** Job item **
Render the lines below as a Markdown table with two columns, Row and Line: number each non-blank line in sequence and place its text in the Line column, omitting blank lines.
---------- Recorded information ----------
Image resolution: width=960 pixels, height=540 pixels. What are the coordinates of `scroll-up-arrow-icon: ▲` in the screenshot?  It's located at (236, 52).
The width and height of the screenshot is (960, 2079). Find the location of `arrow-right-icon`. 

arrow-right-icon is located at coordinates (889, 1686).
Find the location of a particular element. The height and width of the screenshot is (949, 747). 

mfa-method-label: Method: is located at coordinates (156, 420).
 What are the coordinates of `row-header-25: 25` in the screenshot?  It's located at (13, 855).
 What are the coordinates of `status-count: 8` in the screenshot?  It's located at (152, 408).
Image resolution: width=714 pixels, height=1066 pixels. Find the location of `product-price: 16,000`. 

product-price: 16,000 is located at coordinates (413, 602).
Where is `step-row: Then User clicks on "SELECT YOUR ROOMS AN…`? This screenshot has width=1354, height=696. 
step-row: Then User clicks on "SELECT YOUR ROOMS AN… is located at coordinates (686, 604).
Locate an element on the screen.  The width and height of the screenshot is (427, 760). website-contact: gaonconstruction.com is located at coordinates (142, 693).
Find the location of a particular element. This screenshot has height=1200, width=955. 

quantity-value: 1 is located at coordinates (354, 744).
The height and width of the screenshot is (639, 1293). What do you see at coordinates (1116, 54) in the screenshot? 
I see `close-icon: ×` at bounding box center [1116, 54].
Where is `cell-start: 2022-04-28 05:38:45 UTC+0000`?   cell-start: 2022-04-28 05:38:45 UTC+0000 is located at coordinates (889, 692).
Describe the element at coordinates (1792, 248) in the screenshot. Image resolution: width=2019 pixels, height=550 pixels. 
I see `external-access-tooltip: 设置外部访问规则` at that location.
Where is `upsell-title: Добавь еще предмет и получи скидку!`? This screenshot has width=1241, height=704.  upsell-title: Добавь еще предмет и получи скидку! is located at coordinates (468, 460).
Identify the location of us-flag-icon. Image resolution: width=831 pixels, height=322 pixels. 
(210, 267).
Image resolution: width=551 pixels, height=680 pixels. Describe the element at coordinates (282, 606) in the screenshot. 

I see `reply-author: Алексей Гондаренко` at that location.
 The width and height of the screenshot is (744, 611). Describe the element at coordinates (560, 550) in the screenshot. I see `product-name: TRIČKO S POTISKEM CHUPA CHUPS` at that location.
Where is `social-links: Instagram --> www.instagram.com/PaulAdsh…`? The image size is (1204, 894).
----------
** Result **
| Row | Line |
|---|---|
| 1 | Image resolution: width=960 pixels, height=540 pixels. What are the coordinates of `scroll-up-arrow-icon: ▲` in the screenshot?  It's located at (236, 52). |
| 2 | The width and height of the screenshot is (960, 2079). Find the location of `arrow-right-icon`.  |
| 3 | arrow-right-icon is located at coordinates (889, 1686). |
| 4 | Find the location of a particular element. The height and width of the screenshot is (949, 747).  |
| 5 | mfa-method-label: Method: is located at coordinates (156, 420). |
| 6 |  What are the coordinates of `row-header-25: 25` in the screenshot?  It's located at (13, 855). |
| 7 |  What are the coordinates of `status-count: 8` in the screenshot?  It's located at (152, 408). |
| 8 | Image resolution: width=714 pixels, height=1066 pixels. Find the location of `product-price: 16,000`.  |
| 9 | product-price: 16,000 is located at coordinates (413, 602). |
| 10 | Where is `step-row: Then User clicks on "SELECT YOUR ROOMS AN…`? This screenshot has width=1354, height=696.  |
| 11 | step-row: Then User clicks on "SELECT YOUR ROOMS AN… is located at coordinates (686, 604). |
| 12 | Locate an element on the screen.  The width and height of the screenshot is (427, 760). website-contact: gaonconstruction.com is located at coordinates (142, 693). |
| 13 | Find the location of a particular element. This screenshot has height=1200, width=955.  |
| 14 | quantity-value: 1 is located at coordinates (354, 744). |
| 15 | The height and width of the screenshot is (639, 1293). What do you see at coordinates (1116, 54) in the screenshot?  |
| 16 | I see `close-icon: ×` at bounding box center [1116, 54]. |
| 17 | Where is `cell-start: 2022-04-28 05:38:45 UTC+0000`?   cell-start: 2022-04-28 05:38:45 UTC+0000 is located at coordinates (889, 692). |
| 18 | Describe the element at coordinates (1792, 248) in the screenshot. Image resolution: width=2019 pixels, height=550 pixels.  |
| 19 | I see `external-access-tooltip: 设置外部访问规则` at that location. |
| 20 | Where is `upsell-title: Добавь еще предмет и получи скидку!`? This screenshot has width=1241, height=704.  upsell-title: Добавь еще предмет и получи скидку! is located at coordinates (468, 460). |
| 21 | Identify the location of us-flag-icon. Image resolution: width=831 pixels, height=322 pixels.  |
| 22 | (210, 267). |
| 23 | Image resolution: width=551 pixels, height=680 pixels. Describe the element at coordinates (282, 606) in the screenshot.  |
| 24 | I see `reply-author: Алексей Гондаренко` at that location. |
| 25 |  The width and height of the screenshot is (744, 611). Describe the element at coordinates (560, 550) in the screenshot. I see `product-name: TRIČKO S POTISKEM CHUPA CHUPS` at that location. |
| 26 | Where is `social-links: Instagram --> www.instagram.com/PaulAdsh…`? The image size is (1204, 894). |